Weakening the FARC to the point that it was willing to negotiate cost Colombia tens of thousands of lives, and billions of dollars (many from Washington) that could have saved or improved millions of lives. After all that, Colombia’s other adversary, organized crime, remains as strong and as wealthy as ever.

Why has organized crime been so much more resilient, and so much harder to confront, than leftist guerrillas? There are a few key reasons.
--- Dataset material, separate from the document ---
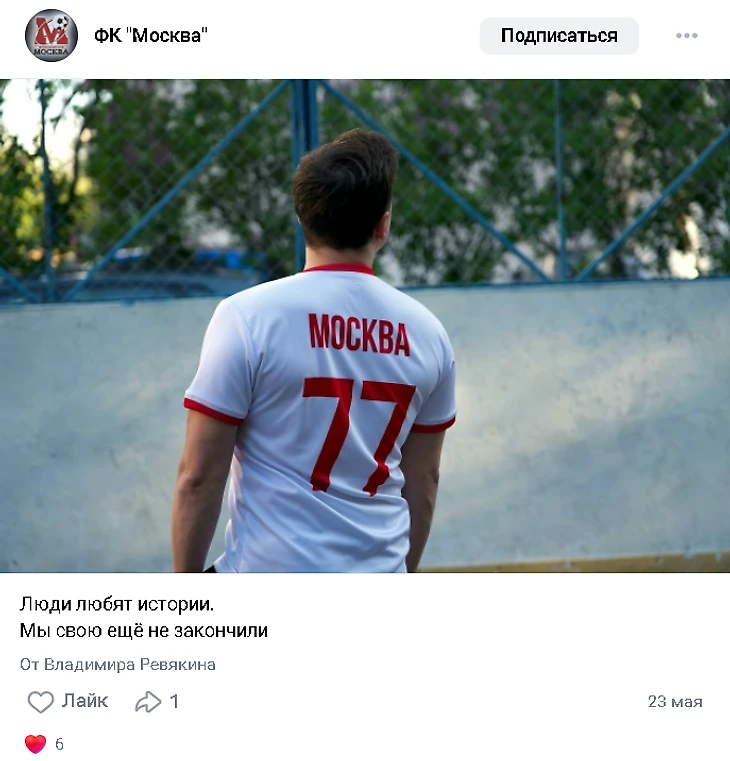
Task: Click the second caption line about не закончили
Action: (x=144, y=630)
  • The FARC had a firm command hierarchy, while organized crime is looser and networked. Removing leaders did more harm to the FARC’s command and control.
  • Because of its loose structure, organized crime often fragments when confronted (and sometimes fragments anyway because of internal divisions). The result is dozens of groups instead of just a few.
  • Members and leaders of organized crime groups are more often mixed in with the population, more likely to be in towns and less likely to be in distant areas like jungle encampments, which are more susceptible to aerial attacks and other offensive operations.
  • Most importantly, the FARC actually wanted to fight the government. Organized crime groups will confront government forces or institutions when they see their interests gravely threatened or wish to send a message. But they prefer not to do that. Fighting the government is bad for a group’s business, as it focuses the state’s military and intelligence resources against it.
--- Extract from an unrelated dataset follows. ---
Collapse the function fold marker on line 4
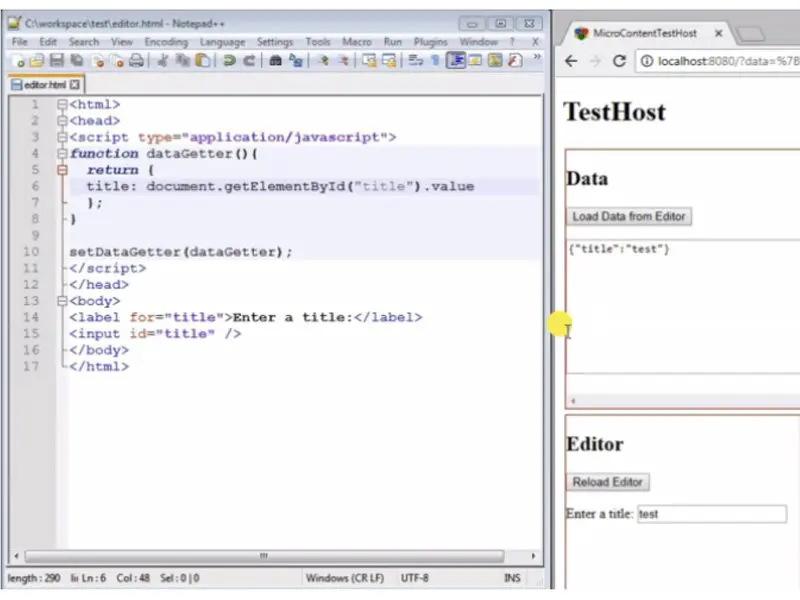Screen dimensions: 800x600 coord(62,154)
Instead, organized crime thrives on its relationship with government. Corruption is the oxygen that it breathes. Criminals need police who will look the other way when a cocaine shipment is going downriver. They need mayors who go along when they traffic people or dig illegal gold mines out in the open. They need prosecutors who let cases die.

The problem of government collusion with organized crime is especially concerning when it concerns the security forces. (Colombia’s military and police have been the Americas’ number-one recipients of U.S. security assistance since the early 1990s.) A scan of Colombian media reveals numerous examples of military and police personnel, at all levels and all around the country, accused of colluding with armed and criminal groups.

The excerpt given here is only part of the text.